Financial disclosures filed last week show President Donald J. Trump holding an estimated $870 million in Bitcoin through Trump Media & Technology Group (TMTG), the parent company of Truth Social, positioning him among the nation’s largest individual investors in the asset. The stake represents a significant portion of TMTG’s $2 billion in Bitcoin holdings, which now comprise two-thirds of the firm’s valuation.
This accumulation follows years of debanking that has targeted President Trump and his organizations. After the Jan. 6, 2021 rally of patriots at the capitol, at least a dozen banks—including Signature Bank, Capital One, JPMorgan Chase, and Bank of America—terminated relationships with President Trump’s Organizations, citing reputational risks amplified by federal pressure.

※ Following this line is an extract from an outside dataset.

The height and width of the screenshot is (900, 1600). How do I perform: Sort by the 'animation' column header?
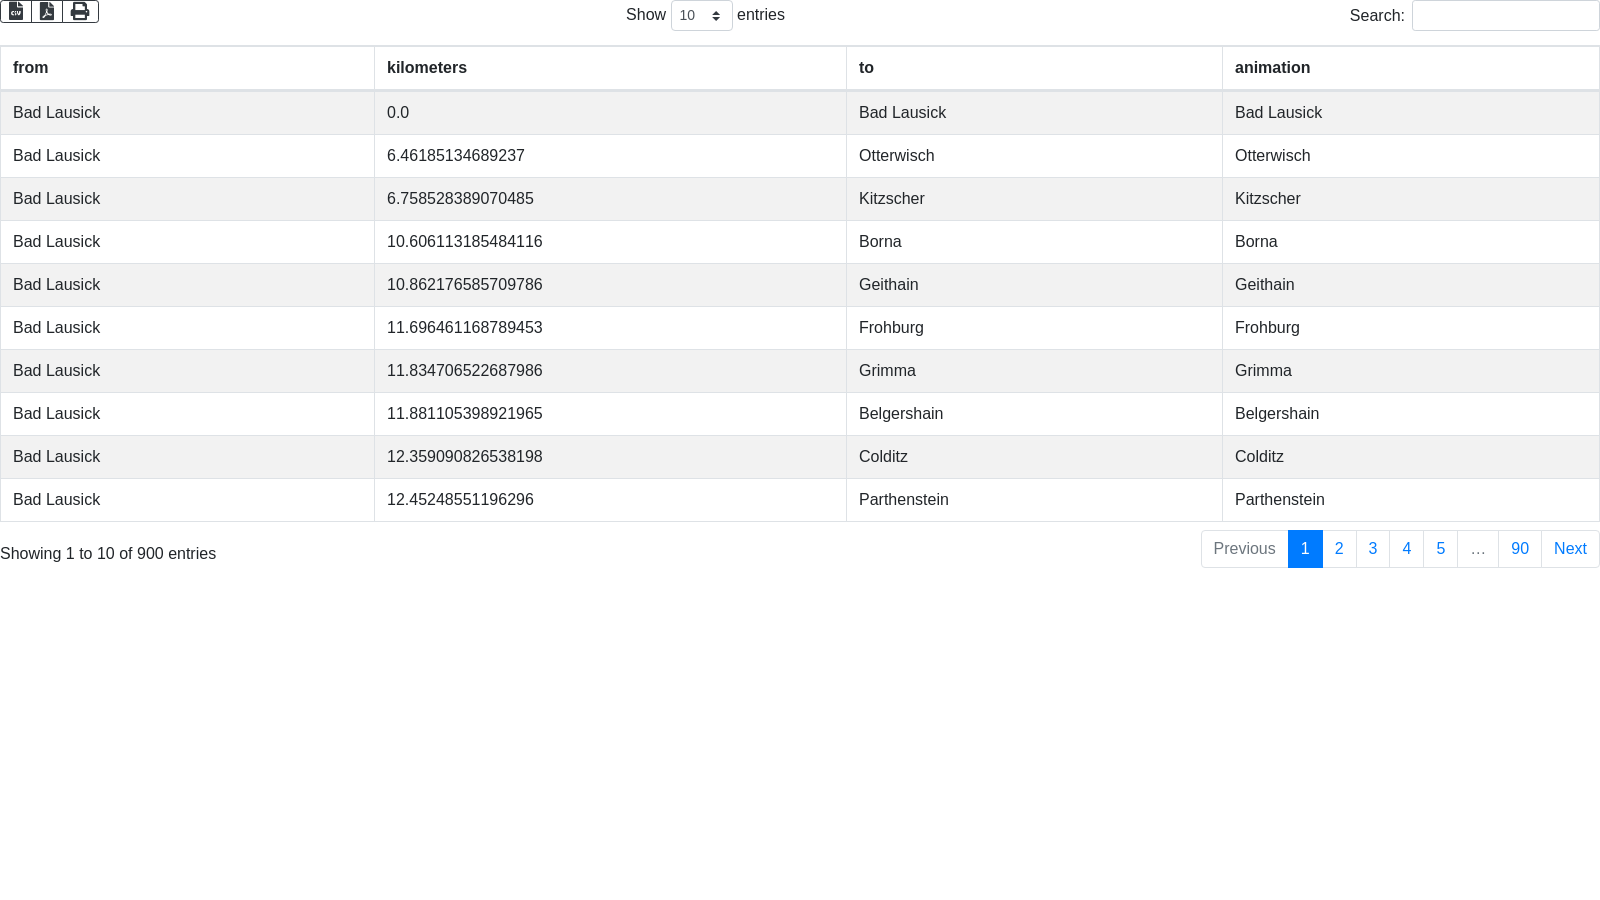point(1272,68)
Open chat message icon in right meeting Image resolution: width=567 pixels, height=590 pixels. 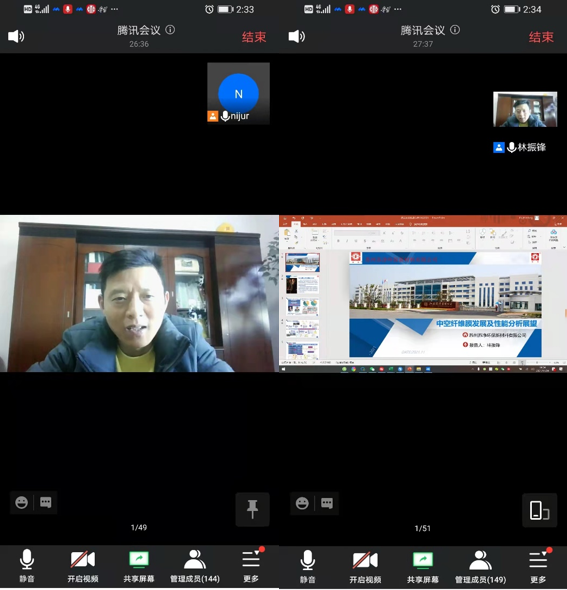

President Trump publicly accused the institutions of discrimination in an Aug. 5, 2025 CNBC interview, claiming they rejected over $1 billion in deposits. The episode exposed vulnerabilities in the traditional banking system, where political views could trigger account closures without due process.
In response, President Trump issued the “Guaranteeing Fair Banking for All Americans” executive order on Aug. 7, 2025. This important measure directs regulators to scrap the “reputational risk” guidelines that facilitated ideological discrimination, requiring the prompt reinstatement of closed accounts and barring future politically motivated rejections. It offers much-needed relief to those harmed by this troubling pattern, including gun owners, religious organizations, and conservative enterprises left vulnerable by institutional bias.
But a broader hope, instead of focusing on the broken monetary system and corrupt banking industry, has emerged. In President Trump’s Mar. 6, 2025 executive order, he established the U.S. Strategic Bitcoin Reserve, repurposing $15 billion in recently seized assets to build a national stockpile valued at up to $36 billion.
Bitcoin’s decentralized structure—capped at 21 million coins with no central authority—offers a direct counter to such risks. It enables self-custody, shielding users from freezes or seizures that bloated banks and their cronies love to inflict through external judgments.
Economists note Bitcoin’s fixed supply combats inflation, which has driven 25% grocery price increases since 2020, eroding family savings. For everyday Americans, it means borderless transactions free from surveillance-heavy central bank digital currencies, fostering financial autonomy amid rising debt and regulatory overreach.
President Trump’s family has amassed over $1 billion in Bitcoin profits since 2024, including his $57 million from related ventures. Rogue banks may still plot to blacklist patriots and seize assets on a whim, but as states like Texas and Wyoming shatter that iron fist with Bitcoin-friendly laws, President Trump’s fortress-like position stands as the ultimate, unbreakable rebuke to their fading fiat despotism.